Entry into M-cells occurs by utilizing a small membrane-bound protein known as invasin. This protein exhibits a strong attraction to the b1 superfamily of integrins present on the outer surface of various mammalian cells. Interestingly, these integrins do not play a role in particle ingestion; instead, they are involved in processes like adhesion to the extracellular matrix, interactions with cell surfaces, migration, and differentiation. The natural partners of these receptors include fibronectin, collagen, vitronectin, and laminin, although invasin forms a stronger bond with them. Notably, invasin selectively binds to specific members within the β1 integrins family. Invasin will bind exclusively to a subset of the b1 subfamily of integrins, specifically α3β1, α4β1, α5β1, α6β1, and αVβ1.

== Potential applications ==
The invasin protein has a particular interest in future use in oral gene discovery. Delivering genes non-virally through oral administration holds great promise for enhancing the efficacy of DNA vaccination and gene therapy applications. Unlike traditional parenteral routes, the oral approach is non-invasive, promoting increased patient compliance and simplified dosing. Furthermore, oral administration enables the production of therapeutic genes locally and systemically. In the case of DNA vaccination, it fosters the development of both mucosal and systemic immunity.
===
== Description of the task ==
From the invasin passage, reproduce the words starting with "Entry into M-cells" and going on through "α6β1, and αVβ1.". Rely only on the invasin passage for what follows.

== Source information ==
===
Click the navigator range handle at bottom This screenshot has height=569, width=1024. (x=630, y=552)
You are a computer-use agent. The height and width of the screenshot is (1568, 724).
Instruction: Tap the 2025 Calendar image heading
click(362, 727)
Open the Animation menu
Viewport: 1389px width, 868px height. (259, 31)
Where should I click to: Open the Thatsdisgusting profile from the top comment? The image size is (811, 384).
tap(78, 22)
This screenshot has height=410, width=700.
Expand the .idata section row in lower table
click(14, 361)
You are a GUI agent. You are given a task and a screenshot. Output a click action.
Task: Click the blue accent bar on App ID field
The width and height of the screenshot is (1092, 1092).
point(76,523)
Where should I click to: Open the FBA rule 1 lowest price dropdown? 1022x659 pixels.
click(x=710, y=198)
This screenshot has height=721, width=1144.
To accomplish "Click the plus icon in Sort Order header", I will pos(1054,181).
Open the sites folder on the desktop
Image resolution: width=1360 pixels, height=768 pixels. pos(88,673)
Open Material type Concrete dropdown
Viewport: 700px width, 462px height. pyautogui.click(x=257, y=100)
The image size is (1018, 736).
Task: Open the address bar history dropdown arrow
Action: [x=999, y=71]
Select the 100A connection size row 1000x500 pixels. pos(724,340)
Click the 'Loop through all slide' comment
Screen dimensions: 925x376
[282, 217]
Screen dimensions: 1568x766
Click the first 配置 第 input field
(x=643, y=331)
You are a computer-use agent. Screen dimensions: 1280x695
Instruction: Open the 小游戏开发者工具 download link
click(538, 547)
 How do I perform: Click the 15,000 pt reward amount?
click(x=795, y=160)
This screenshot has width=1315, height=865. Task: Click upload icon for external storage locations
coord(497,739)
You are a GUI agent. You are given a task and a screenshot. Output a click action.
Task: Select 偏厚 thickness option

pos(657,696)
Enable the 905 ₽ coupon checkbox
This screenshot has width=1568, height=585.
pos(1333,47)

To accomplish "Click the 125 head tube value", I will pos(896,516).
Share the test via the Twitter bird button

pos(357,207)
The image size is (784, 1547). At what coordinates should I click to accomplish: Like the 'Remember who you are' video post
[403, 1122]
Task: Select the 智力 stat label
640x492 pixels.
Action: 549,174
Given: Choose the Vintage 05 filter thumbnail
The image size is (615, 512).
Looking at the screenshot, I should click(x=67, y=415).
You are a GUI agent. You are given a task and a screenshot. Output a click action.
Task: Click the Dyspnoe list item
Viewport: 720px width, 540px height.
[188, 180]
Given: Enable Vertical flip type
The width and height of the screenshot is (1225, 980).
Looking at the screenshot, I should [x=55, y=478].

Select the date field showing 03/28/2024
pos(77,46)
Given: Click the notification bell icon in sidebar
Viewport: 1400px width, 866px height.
===
== Output ==
Entry into M-cells occurs by utilizing a small membrane-bound protein known as invasin. This protein exhibits a strong attraction to the b1 superfamily of integrins present on the outer surface of various mammalian cells. Interestingly, these integrins do not play a role in particle ingestion; instead, they are involved in processes like adhesion to the extracellular matrix, interactions with cell surfaces, migration, and differentiation. The natural partners of these receptors include fibronectin, collagen, vitronectin, and laminin, although invasin forms a stronger bond with them. Notably, invasin selectively binds to specific members within the β1 integrins family. Invasin will bind exclusively to a subset of the b1 subfamily of integrins, specifically α3β1, α4β1, α5β1, α6β1, and αVβ1.